He sighed again and went quiet, as though he had lost interest in that thread of talk.
—Let’s go inside. I’ll show you something.
Drink in hand, he led the way into the living room. He picked up the remote and flicked on the TV and there, on the BBC channel, they were talking about the kidnapping. Isabel Floode, a British woman, had been kidnapped one week ago by rebels in the Nigerian Delta, an attempt to make contact was spoiled by an unplanned military intervention, and now it was doubtful if Isabel was still alive. Some oil companies had already stopped sending expatriate workers to the region, and were even thinking of shutting down their operations because the cost was becoming higher than they could bear; prices were expected to rise in response. He turned off the TV.
—It’s like a circus. I can’t go out, not even to the office, reporters stalk me everywhere, and the funny thing is I don’t even know what to tell them, I don’t know what is happening to her. That’s why I wanted Zaq to go in there and find out. And now you say he is not well. What’s wrong with him? Is it serious?
—He needs rest. The air out there is good for him.
James scratched his stubble, again looking at me strangely, waiting for me to say more, but I returned his look and kept quiet.
—But we had a deal. He agreed to go out there and be my eyes and ears.
—Mr. Floode . . .
—Call me James.
—James, there really isn’t anything to report, or he’d have come himself.
—But what did you see? What do you think? Is she alive or not? You said you have some pictures for me. Did Zaq give you any message for me?
I showed him the pictures, the ones not published in the papers: the burning boat, the houses, the sculpture on Irikefe, and finally a picture of myself with Zaq under a tree.
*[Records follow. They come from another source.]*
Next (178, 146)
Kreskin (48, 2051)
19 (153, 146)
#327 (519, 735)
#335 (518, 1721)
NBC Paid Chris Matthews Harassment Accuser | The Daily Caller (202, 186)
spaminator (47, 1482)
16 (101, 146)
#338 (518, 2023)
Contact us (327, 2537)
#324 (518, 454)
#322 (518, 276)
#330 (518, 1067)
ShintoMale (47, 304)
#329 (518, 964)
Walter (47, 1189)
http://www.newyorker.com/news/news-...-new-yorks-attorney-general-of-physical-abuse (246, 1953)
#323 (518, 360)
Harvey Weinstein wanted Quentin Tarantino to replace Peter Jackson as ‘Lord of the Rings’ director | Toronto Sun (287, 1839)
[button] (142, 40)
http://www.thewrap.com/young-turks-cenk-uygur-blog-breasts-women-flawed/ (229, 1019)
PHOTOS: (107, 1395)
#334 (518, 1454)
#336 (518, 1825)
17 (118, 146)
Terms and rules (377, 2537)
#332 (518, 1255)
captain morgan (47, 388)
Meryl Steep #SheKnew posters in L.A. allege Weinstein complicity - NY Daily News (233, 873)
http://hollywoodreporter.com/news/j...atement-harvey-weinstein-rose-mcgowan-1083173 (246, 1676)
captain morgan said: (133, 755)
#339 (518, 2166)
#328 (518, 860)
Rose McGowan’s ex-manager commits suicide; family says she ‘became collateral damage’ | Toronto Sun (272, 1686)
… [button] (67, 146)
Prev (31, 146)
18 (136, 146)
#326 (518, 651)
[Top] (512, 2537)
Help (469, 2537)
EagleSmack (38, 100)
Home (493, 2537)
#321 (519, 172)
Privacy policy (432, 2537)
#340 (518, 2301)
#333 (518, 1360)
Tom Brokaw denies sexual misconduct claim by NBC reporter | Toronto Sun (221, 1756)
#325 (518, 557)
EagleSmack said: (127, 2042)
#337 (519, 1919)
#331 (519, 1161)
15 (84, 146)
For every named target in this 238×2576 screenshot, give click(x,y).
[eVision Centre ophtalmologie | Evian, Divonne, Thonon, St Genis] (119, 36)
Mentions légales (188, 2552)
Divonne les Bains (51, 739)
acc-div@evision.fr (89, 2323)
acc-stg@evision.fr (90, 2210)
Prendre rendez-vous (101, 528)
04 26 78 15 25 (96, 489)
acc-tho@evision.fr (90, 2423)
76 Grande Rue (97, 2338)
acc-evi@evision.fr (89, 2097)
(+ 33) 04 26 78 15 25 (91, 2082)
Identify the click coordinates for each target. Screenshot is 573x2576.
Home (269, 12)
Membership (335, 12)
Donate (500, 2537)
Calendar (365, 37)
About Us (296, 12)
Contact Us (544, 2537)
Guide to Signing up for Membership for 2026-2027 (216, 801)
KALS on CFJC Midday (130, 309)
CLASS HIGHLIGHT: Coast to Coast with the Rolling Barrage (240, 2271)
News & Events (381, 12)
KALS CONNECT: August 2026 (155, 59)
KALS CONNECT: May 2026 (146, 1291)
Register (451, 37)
Zaq had suggested the last just for proof. Floode put them back into the envelope and placed them beside his drink on the table.
—Let’s get you a drink.
He picked up a bell from a side table and rang it loudly. Then, unable to keep away from the news, he turned on the TV again. The screen was filled by a blown up photo of a smiling Isabel; behind her was a crowded street, a bridge, and far in the distance was Big Ben. Next, there was a shot of picketing youths holding placards in front of an oil company building in Port Harcourt; this segment was accompanied by a long, rote-like voice-over about poverty in Nigeria, and how corruption sustained that poverty, and how oil was the main source of revenue, and how because the country was so corrupt, only a few had access to that wealth. Floode turned off the TV and turned to me.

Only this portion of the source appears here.